TLDR
- Bitcoin fell 2.9% to $65,663 on Thursday, extending its losing streak to four days as traders reduced expectations for Federal Reserve rate cuts.
- Strong U.S. jobs data showed nonfarm payrolls beat forecasts in January, with unemployment near multi-month lows and firm wage growth, pushing rate cut expectations to June.
- Bitcoin spot ETFs recorded net outflows of $276.30 million on February 11, led by $92.60 million in redemptions from Fidelity’s FBTC.
- The crypto market mirrored tech sector weakness, with bitcoin falling alongside the Nasdaq and software stocks, reflecting their strong correlation.
- Gold dropped 3.1% to $4,938 per ounce while silver plunged 10.3% to $75.08, showing broader risk-off sentiment across markets.
Bitcoin dropped to $65,663 on Thursday, marking its fourth consecutive day of losses. The decline came after strong U.S. employment data reduced expectations for Federal Reserve interest rate cuts in the near term.

The world’s largest cryptocurrency fell 2.9% during Thursday trading. Bitcoin had briefly stabilized overnight and pushed higher before resuming its downward trend.
The crypto has struggled to regain momentum after halting a sharp slide toward $60,000 earlier this month. Prices remain range-bound as traders show limited conviction in either direction.
Wednesday’s jobs report showed U.S. nonfarm payrolls increased more than economists forecast in January. The data pointed to continued strength in the labor market.
January jobs report: private hiring surges, government jobs shrink.
Nonfarm payrolls up 130K, total employment up 528K, federal employment now lowest since 1966.
The labor market is shifting to the private sector. Draining the swamp works! pic.twitter.com/7dTYVdXue3
— Stephen Moore (@StephenMoore) February 11, 2026
The unemployment rate stayed near multi-month lows. Wage growth also remained firm, strengthening the case for the Federal Reserve to keep interest rates steady for longer.
Following the jobs report, traders reduced their bets on a near-term rate cut. Market pricing now indicates lower odds of easing until June at the earliest.
ETF Outflows Weigh on Market
Bitcoin spot ETFs saw net outflows of $276.30 million on February 11. Fidelity’s FBTC led redemptions with $92.60 million in outflows.
On February 11, Eastern Time, Bitcoin spot ETFs saw a total net outflow of $276 million, with Fidelity's FBTC leading the outflows at $92.59 million. Ethereum spot ETFs experienced a net outflow of $129 million, with Fidelity's FETH seeing the largest outflow of $67.09 million.… pic.twitter.com/HTzGckxNld
— Wu Blockchain (@WuBlockchain) February 12, 2026
WisdomTree’s BTCW provided a partial offset with $6.78 million in inflows. Total ETF net assets now stand at $85.77 billion, representing 6.35% of bitcoin’s market capitalization.
Cumulative inflows into bitcoin ETFs have reached $54.72 billion since their launch. The recent outflows reflect investor caution as interest rate expectations shift.

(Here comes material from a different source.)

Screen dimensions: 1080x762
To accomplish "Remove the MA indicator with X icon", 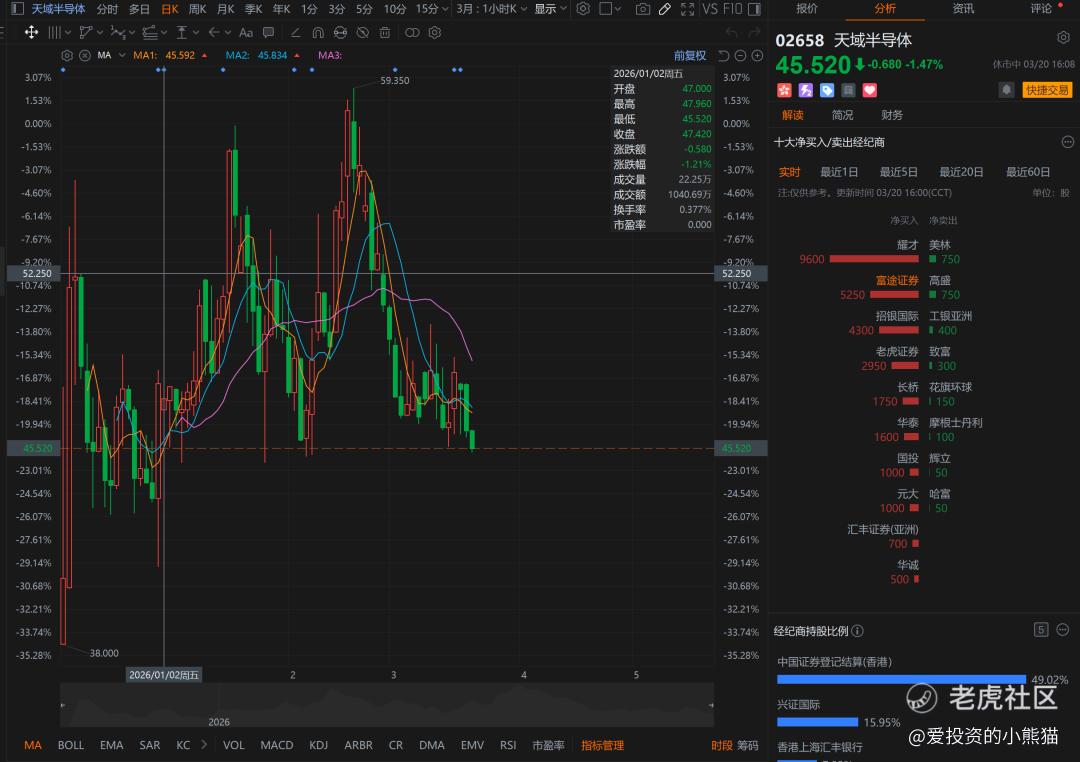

Derivatives Market Shows Reduced Leverage
Derivatives positioning continues to ease across the crypto market. Funding rates remain slightly positive, indicating modest bullish sentiment among traders.

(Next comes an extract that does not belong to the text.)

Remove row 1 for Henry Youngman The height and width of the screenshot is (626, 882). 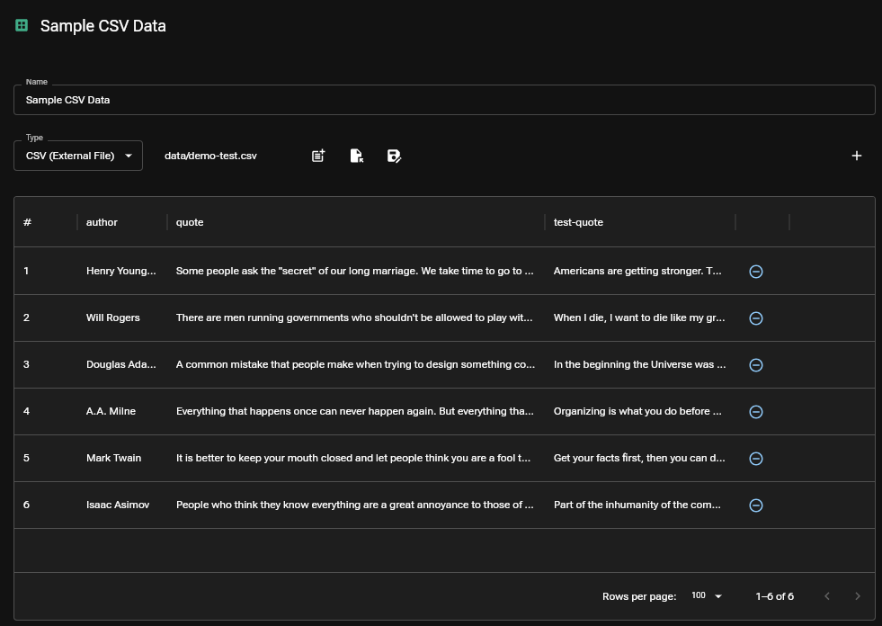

Open interest has fallen to around $23 billion. This marks a sharp decline from levels seen in January and October.
The open interest-to-volume ratio sits at historically low levels. This suggests leverage has been flushed from the system and has not been rebuilt in a meaningful way.
Inverted implied volatility signals elevated near-term uncertainty among options traders. The total crypto market capitalization remains range-bound, reflecting subdued volatility.

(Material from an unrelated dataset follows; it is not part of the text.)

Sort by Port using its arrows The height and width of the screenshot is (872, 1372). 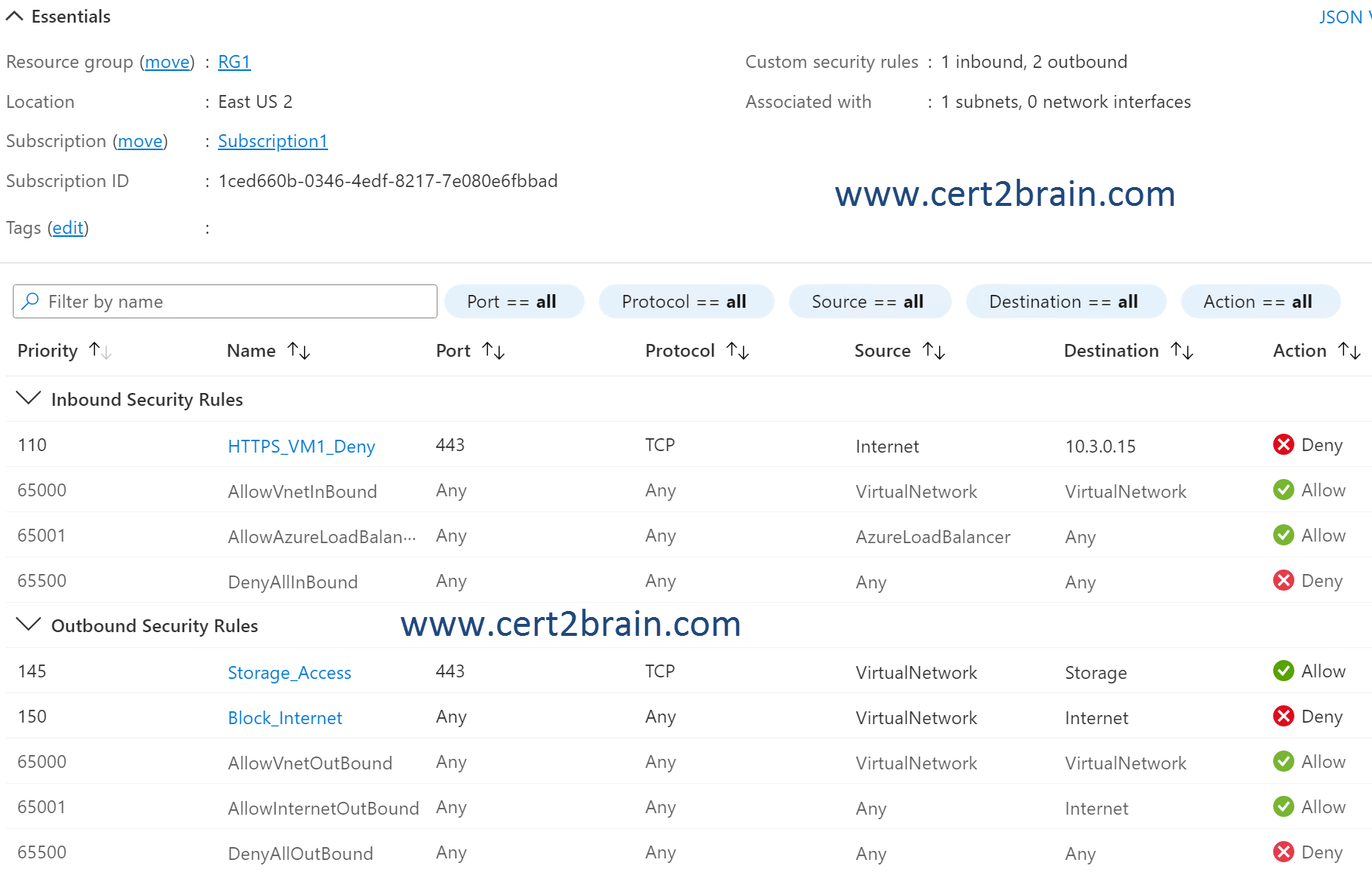[x=493, y=351]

Dessislava Ianeva, analyst at Nexo Dispatch, noted the limited conviction in current market conditions. Bitcoin’s inability to break above $70,000 reflects cautious risk appetite among investors.
Higher-for-longer rate expectations typically weigh on risk-sensitive assets like cryptocurrencies. The correlation between crypto and tech stocks reasserted itself during Wednesday’s trading.
Software stocks are struggling again today. $IGV (iShares Software ETF) is essentially back to last week's panic lows.
Don't forget there's another type of software, "programmable money," crypto.
Bitcoin (blue) with the software index (orange).
They are the same thing. pic.twitter.com/tLEELqcWcJ
— Jim Bianco (@biancoresearch) February 12, 2026
The Nasdaq fell 2% on Wednesday. The iShares Expanded Tech-Software Sector ETF dropped 3% as investors questioned software sector valuations.
The software sector has declined 21% year to date. Concerns about artificial intelligence’s impact on traditional coding roles have pressured tech stocks.
Investors are now awaiting Friday’s U.S. Consumer Price Index report. The inflation data could provide clearer direction on the Federal Reserve’s policy outlook and future rate decisions.